Noch deutlicher ergibt sich die Selbständigkeit der Renten aus der Neufassung des Gesetzes nach dem Angestelltenversicherungs-Neuregelungsgesetz (AnVNG) vom 23. Februar 1957 (BGBl I 1957, 88). § 22 des jetzt Angestelltenrentenversicherungsgesetz (AnVG) genannten Gesetzes lautet:
"Rentenleistungen an Versicherte sind
1. Renten wegen Berufsunfähigkeit oder Erwerbsunfähigkeit
2. Ruhegeld nach Erreichen der Altersgrenze (Altersruhegeld)."
Gegenüber dem bisherigen Wortlaut ist die einleitende Zusammenfassung als "Ruhegeld" weggefallen. Es werden nunmehr zwei Versicherungsfälle unterschieden. Zunächst sind Rentenleistungen wegen Berufsunfähigkeit oder wegen Erwerbsunfähigkeit vorgesehen. Ihre sachlichen Voraussetzungen sind in § 23 AnVG geregelt, die zeitlichen - 60 Monate Versicherungszeit - in § 24 AnVG; sie können nach § 53 AnVG bei begründeter Besserungsaussicht auf Zeit gewährt bzw. bei Änderung der Verhältnisse nach § 63a. a. O. entzogen werden. Sodann ist ein Altersruhegeld vorgesehen. Seine Vorausetzungen, darunter insbesondere 180 Monate Versicherungszeit, enthält § 25 AnVG. Das Altersruhegeld als eine Rente, die nicht auf Zeit lautet, kann schon vom Begriff her nicht auf Zeit gewährt oder entzogen werden; es findet sein Ende durch den Tod des Berechtigten.
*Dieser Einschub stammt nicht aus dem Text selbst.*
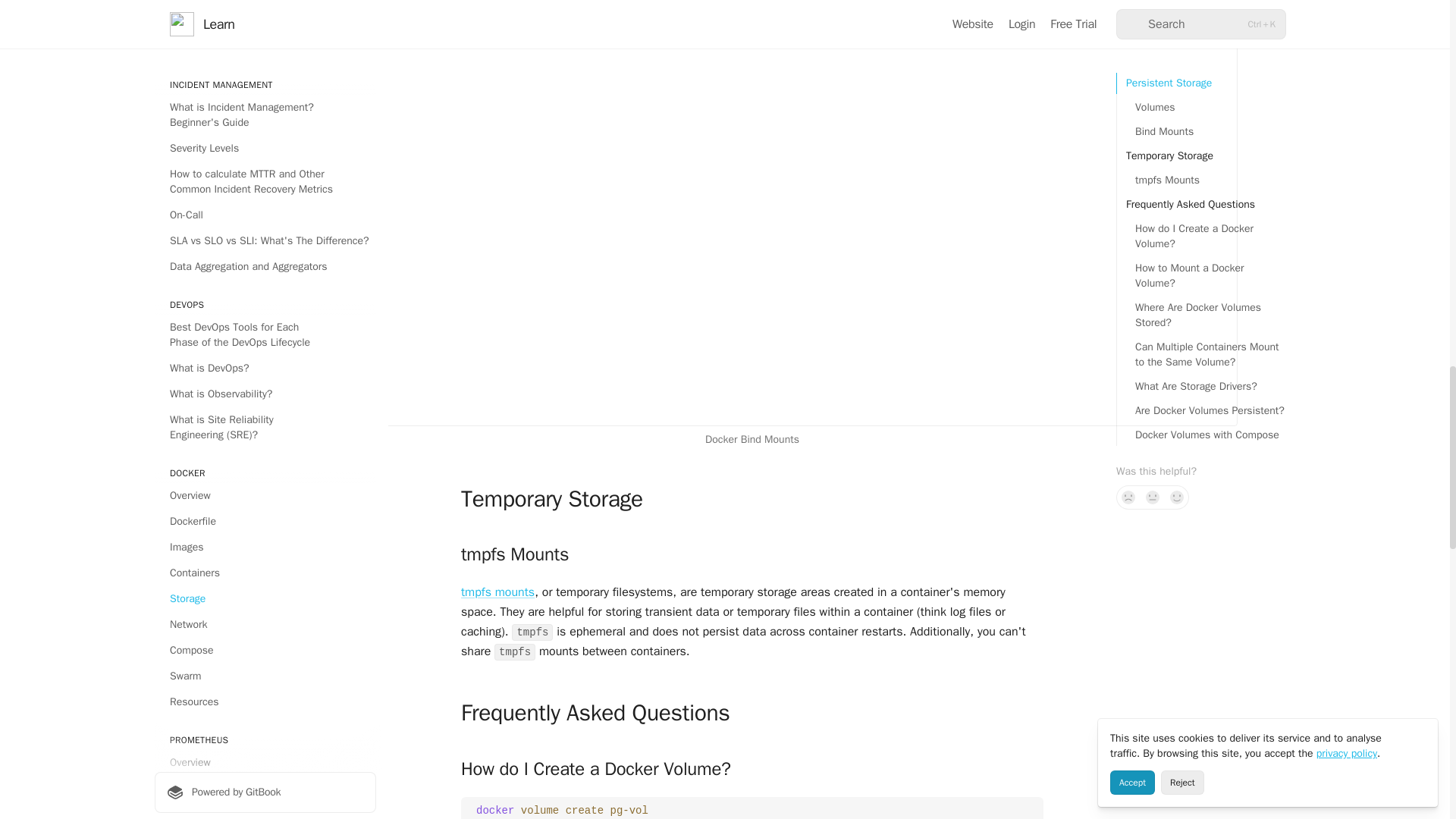
docker volume create pg-vol (752, 807)
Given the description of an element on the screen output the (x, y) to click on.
Somit ergibt sich, daß die verschiedenen Ansprüche aus § 26 AVG und § 22 AnVG rechtlich unabhängig nebeneinander stehen. Sie sind verschieden in ihren zeitlichen Voraussetzungen, in ihrer Entstehungsursache und in ihrem Ablauf. Daß sie rechtlich und wirtschaftlich in demselben Versicherungsverhältnis wurzeln und der Ertrag der gleichen Versicherungsbeiträge sind, ist demgegenüber unerheblich.
Somit ist die vom Steuerpflichtigen in den Streitjahren 1956 und 1957 bezogene Berufsunfähigkeitsrente gegenüber einem späteren Altersruhegeld selbständig. Sie findet ihr Ende durch seinen Tod oder dadurch, daß der Tatbestand des Altersruhegeldes eintritt, d. h. grundsätzlich mit der Vollendung des 65. Lebensjahres des Steuerpflichtigen. Die streitigen Bezüge sind mithin Erträge aus einer Leibrente, die auf bestimmte Zeit beschränkt ist (abgekürzte Leibrente) im Sinne der §§ 22 Nr. 1 Buchst. a letzter Satz EStG, 55 Abs. 2 EStDV. Da der Rentenbezug am 1. April 1955 begonnen hat und der Steuerpflichtige am ... Dezember 1964 das 65. Lebensjahr vollendete, ist die Dauer der Rente mit neun Jahren und demgemäß ihr Ertragsanteil mit 14 v. H. anzusetzen.
Dem Antrag des Steuerpflichtigen in der Revisionsinstanz ist zu entnehmen, daß der Steuerpflichtige meint, der Ertragsanteil würde für jedes Veranlagungsjahr neu festgestellt. Das ist aber irrtümlich. Der Ertragsanteil ist vielmehr für die gesamte Laufzeit der Rente gleich (siehe Überschrift in Spalte 1 der Tabelle des § 55 EStDV).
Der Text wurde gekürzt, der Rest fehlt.